Abstract: BACKGROUND: High levels of A beta in the cerebral cortex distinguish demented Alzheimer's disease (AD) from nondemented elderly individuals, suggesting that decreased amyloid-beta (A beta) peptide clearance from the brain is a key precipitating factor in AD. MATERIALS AND METHODS: The levels of A beta in brain and plasma as well as apolipoprotein E (ApoE) in brain were investigated by enzyme-linked immunosorbent assay (ELISA) and Western blotting at various times during the life span of the APP23 transgenic (Tg) and control mice. Histochemistry and immunocytochemistry were used to assess the morphologic characteristics of the brain parenchymal and cerebrovascular amyloid deposits and the intracellular amyloid precursor protein (APP) deposits in the APP23 Tg mice. RESULTS: No significant differences were found in the plasma levels of A beta between the APP23 Tg and control mice from 2-20 months of age. In contrast, soluble A beta levels in the brain were continually elevated, increasing 4-fold at 2 months and 33-fold in the APP23 Tg mice at 20 months of age when compared to the control mice. Soluble A beta42 was about 60% higher than A beta40. In the APP23 Tg mice, insoluble A beta40 remained at basal levels in the brain until 9 months and then rose to 680 microg/g cortex by 20 months. Insoluble A beta40 was negligible in non-Tg mice at all ages. Insoluble A beta42 in APP23 Tg mice rose to 60 microg/g cortex at 20 months, representing 24 times the control A beta42 levels. Elevated levels of ApoE in the brain were observed in the APP23 Tg mice at 2 months of age, becoming substantially higher by 20 months. ApoE colocalized with A beta in the plaques. Beta-amyloid precursor protein (betaAPP) deposits were detected within the neuronal cytoplasm from 4 months of age onward. Amyloid angiopathy in the APP23 Tg mice increased markedly with age, being by far more severe than in the Tg2576 mice. CONCLUSIONS: We suggest that the APP23 Tg mouse may develop an earlier blockage in A beta clearance than the Tg2576 mice, resulting in a more severe accumulation of A beta in the perivascular drainage pathways and in the brain. Both Tg mice reflect decreased A beta elimination and as models for the amyloid cascade they are useful to study AD pathophysiology and therapy.

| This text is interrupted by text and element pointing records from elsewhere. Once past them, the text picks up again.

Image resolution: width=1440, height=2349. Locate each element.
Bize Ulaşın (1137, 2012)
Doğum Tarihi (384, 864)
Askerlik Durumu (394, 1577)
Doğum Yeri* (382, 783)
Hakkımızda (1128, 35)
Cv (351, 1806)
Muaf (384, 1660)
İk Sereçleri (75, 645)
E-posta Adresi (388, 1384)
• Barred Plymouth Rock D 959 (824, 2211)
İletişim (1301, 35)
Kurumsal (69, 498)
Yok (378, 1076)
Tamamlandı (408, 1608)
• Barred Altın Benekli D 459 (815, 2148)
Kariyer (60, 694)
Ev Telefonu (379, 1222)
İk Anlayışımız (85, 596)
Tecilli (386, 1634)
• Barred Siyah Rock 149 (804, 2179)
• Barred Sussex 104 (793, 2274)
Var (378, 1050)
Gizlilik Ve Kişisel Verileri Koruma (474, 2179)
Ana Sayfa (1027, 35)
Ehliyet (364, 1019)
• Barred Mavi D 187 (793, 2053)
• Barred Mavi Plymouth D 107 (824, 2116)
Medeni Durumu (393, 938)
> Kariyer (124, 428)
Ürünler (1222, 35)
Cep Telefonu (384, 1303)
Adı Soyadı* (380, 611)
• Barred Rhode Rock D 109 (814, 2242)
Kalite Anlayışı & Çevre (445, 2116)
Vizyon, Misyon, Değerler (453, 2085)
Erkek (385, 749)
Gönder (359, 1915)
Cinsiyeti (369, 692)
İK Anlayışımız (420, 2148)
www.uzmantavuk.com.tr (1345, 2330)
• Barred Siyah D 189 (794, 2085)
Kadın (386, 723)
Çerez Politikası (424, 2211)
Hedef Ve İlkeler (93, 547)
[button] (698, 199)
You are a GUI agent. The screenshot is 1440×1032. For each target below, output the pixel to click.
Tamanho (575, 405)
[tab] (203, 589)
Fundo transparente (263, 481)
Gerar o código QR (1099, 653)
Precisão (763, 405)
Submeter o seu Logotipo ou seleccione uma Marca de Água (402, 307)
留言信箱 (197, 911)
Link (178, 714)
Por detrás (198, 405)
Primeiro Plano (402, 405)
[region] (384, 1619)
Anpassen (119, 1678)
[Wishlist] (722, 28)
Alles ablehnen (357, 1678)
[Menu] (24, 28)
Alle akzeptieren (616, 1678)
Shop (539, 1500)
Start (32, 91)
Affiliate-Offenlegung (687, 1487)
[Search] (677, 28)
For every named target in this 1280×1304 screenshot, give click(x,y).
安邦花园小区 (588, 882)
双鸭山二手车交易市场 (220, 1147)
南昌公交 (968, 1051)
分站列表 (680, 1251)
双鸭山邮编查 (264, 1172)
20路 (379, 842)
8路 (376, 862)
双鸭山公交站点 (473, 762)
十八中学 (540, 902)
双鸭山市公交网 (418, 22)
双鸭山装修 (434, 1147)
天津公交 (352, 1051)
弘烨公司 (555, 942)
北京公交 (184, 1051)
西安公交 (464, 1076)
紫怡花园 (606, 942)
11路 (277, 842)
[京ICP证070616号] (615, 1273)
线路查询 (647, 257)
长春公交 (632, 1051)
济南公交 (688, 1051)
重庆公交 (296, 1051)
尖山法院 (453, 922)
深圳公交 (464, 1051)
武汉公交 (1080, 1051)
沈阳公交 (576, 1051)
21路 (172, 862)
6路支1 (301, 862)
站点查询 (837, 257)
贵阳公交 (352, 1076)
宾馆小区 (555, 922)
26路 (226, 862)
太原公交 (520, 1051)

Kuo YM, Crawford F, Mullan M, Kokjohn TA, Emmerling MR, Weller RO, Roher AE. · Haldeman Laboratory for Alzheimer Disease Research, Sun Health Research Institute, Sun City, Arizona 85351, USA. · Mol Med. · Pubmed #10952022 links to  free full text

Abstract: BACKGROUND: Amyloid-beta (A beta) accumulates in plaques and as cerebral amyloid angiopathy (CAA) in the brains of both Alzheimer's disease (AD) patients and transgenic A betaPPswe/tg2576 (tg2576) mice. Increasingly, evidence in humans and mice shows this process to be modulated by apolipoprotein E (apoE). MATERIALS AND METHODS: To explore this relationship, we measured apoE and A beta levels in brains of tg2576 mice and controls at intervals between 2 and 20 months. In addition, A beta concentrations in plasma and muscle of these animals were also quantified. RESULTS: Quite strikingly, we found that the amount of tg2576 mice brain apoE was elevated by an average of 45%, relative to the control mice from 2 months on. The level of brain apoE soared after 14 months to almost 60% greater than the level found in control mice. A beta concentrations in brains before 9 months were less than 2 ng/mg of protein, but by 14 months concentrations rose to 8.7 ng/mg, and by 20 months to 47 ng/mg. In plasma, we noted that the levels of A beta in tg2576 mice declined from above 30 ng/ml prior to 12 months to 14 ng/ml by 14 months. Histology showed that A beta plaques and CAA began to be discernible in the tg2576 mice at about 9 and 20 months of age, respectively. CONCLUSIONS: ApoE was immunocytochemically detected in neuritic plaques that were positive for thioflavine-S. We suggest that the elevation of brain apoE in tg2576 mice participates in an age-related dysregulation of A beta clearance and signals the start of A beta sequestration during the time of cognitive dysfunction.